Adjusted net income (loss) and adjusted diluted income (loss) per share are computed by eliminating the after tax impact of the following items from net income (loss): (a) net income attributable to noncontrolling interest; (b) amortization of pension and postretirement actuarial losses (gains); (c) restructuring, impairment and plant closing costs (credits); and further adjusted for certain other items set forth in the reconciliation of net income (loss) to adjusted net income (loss) in Table 4 above.  The income tax impacts, if any, of each adjusting item represent a ratable allocation of the total difference between the unadjusted tax expense and the total adjusted tax expense, computed without consideration of any adjusting items using a with and without approach.

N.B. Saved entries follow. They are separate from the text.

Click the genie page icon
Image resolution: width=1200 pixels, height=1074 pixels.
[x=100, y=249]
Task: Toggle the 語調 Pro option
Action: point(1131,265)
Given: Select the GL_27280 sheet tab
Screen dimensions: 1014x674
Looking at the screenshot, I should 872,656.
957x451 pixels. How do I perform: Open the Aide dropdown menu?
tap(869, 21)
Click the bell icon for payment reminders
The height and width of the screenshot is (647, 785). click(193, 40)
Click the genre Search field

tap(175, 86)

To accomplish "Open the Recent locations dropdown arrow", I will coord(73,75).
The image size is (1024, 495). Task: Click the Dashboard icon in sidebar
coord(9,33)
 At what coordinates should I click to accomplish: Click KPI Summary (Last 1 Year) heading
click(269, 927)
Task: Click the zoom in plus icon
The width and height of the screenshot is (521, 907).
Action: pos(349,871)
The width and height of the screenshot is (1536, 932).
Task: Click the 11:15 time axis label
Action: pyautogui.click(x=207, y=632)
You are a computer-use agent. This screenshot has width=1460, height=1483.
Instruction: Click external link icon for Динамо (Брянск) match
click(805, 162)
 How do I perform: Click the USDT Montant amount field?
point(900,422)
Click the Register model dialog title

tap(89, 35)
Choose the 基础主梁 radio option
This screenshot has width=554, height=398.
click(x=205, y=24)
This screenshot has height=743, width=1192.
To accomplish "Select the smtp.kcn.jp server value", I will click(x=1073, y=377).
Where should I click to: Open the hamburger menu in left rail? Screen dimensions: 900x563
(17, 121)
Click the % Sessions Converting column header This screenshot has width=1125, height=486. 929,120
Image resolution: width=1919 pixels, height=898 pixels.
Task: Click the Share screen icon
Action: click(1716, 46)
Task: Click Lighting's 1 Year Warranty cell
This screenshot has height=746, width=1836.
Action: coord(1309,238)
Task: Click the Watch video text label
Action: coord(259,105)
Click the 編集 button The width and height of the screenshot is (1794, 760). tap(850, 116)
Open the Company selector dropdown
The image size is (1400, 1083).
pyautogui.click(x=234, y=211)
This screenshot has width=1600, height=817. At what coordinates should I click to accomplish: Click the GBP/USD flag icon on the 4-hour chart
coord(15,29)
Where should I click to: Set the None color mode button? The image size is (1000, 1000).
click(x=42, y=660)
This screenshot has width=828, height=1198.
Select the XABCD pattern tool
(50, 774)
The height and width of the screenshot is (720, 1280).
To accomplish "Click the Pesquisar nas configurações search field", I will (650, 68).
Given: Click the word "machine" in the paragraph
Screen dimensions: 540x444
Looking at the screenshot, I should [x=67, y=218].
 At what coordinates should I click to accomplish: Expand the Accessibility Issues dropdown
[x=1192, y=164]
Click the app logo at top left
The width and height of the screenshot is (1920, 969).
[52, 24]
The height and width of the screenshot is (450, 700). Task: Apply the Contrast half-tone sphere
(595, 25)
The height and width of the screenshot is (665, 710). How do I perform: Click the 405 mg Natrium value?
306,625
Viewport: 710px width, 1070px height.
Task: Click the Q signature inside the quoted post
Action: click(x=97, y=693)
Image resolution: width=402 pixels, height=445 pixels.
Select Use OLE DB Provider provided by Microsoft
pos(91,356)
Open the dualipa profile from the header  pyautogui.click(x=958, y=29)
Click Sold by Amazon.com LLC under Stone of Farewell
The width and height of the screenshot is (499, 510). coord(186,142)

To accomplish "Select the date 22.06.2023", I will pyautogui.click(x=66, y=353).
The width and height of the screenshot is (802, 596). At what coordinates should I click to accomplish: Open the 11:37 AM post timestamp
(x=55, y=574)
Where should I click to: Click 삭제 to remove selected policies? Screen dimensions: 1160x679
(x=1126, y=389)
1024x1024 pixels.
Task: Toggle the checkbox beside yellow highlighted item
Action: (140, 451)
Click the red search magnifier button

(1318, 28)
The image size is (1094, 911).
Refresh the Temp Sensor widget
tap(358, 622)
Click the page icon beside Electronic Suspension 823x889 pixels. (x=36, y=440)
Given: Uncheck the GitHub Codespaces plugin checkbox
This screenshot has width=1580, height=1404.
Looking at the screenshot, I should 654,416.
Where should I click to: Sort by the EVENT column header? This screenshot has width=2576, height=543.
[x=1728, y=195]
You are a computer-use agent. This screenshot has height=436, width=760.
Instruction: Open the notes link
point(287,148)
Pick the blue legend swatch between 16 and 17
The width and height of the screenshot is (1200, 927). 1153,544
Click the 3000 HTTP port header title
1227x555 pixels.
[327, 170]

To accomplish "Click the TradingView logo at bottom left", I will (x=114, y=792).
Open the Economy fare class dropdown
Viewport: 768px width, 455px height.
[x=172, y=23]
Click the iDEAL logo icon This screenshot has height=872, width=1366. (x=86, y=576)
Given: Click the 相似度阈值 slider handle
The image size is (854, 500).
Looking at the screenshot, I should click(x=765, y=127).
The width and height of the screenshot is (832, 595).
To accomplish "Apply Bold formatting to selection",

We may disclose forward-looking adjusted EBITDA because we cannot adequately forecast certain items and events that may or may not impact us in the near future, such as business acquisition and integration expenses and purchase accounting inventory adjustments, certain legal and other settlements and related expenses, gains on sale of businesses/assets and certain tax only items, including tax law changes not yet enacted. Each of such adjustment has not yet occurred, is out of our control and/or cannot be reasonably predicted. In our view, our forward-looking adjusted EBITDA represents the forecast net income on our underlying business operations but does not reflect any adjustments related to the items noted above that may occur and can cause our adjusted EBITDA to differ.



(2)

Management internally uses free cash flow measure: (a) to evaluate our liquidity, (b) evaluate strategic investments, (c) plan stock buyback and dividend levels and (d) evaluate our ability to incur and service debt. Free cash flow is defined as net cash provided by operating activities less capital expenditures. Free cash flow is not a defined term under U.S. GAAP, and it should not be inferred that the entire free cash flow amount is available for discretionary expenditures.



(3)

During the third quarter 2022, we entered into an agreement to sell our Textile Effects business, which is now reported as discontinued operations on the income and cash flow statements and held for sale on the balance sheet.



(4)

We believe adjusted effective tax rate provides improved comparability between periods through the exclusion of certain items that management believes are not indicative of the businesses' operational profitability and that may obscure underlying business results and trends. In our view, effective tax rate is the performance measure calculated and presented in accordance with U.S. GAAP that is most directly comparable to adjusted effective tax rate. The reconciliation of historical adjusted effective tax rate and effective tax rate is set forth in Table 4 above. Please see the reconciliation of our net income to adjusted net income in Table 4for details regarding the tax impacts of our non-GAAP adjustments.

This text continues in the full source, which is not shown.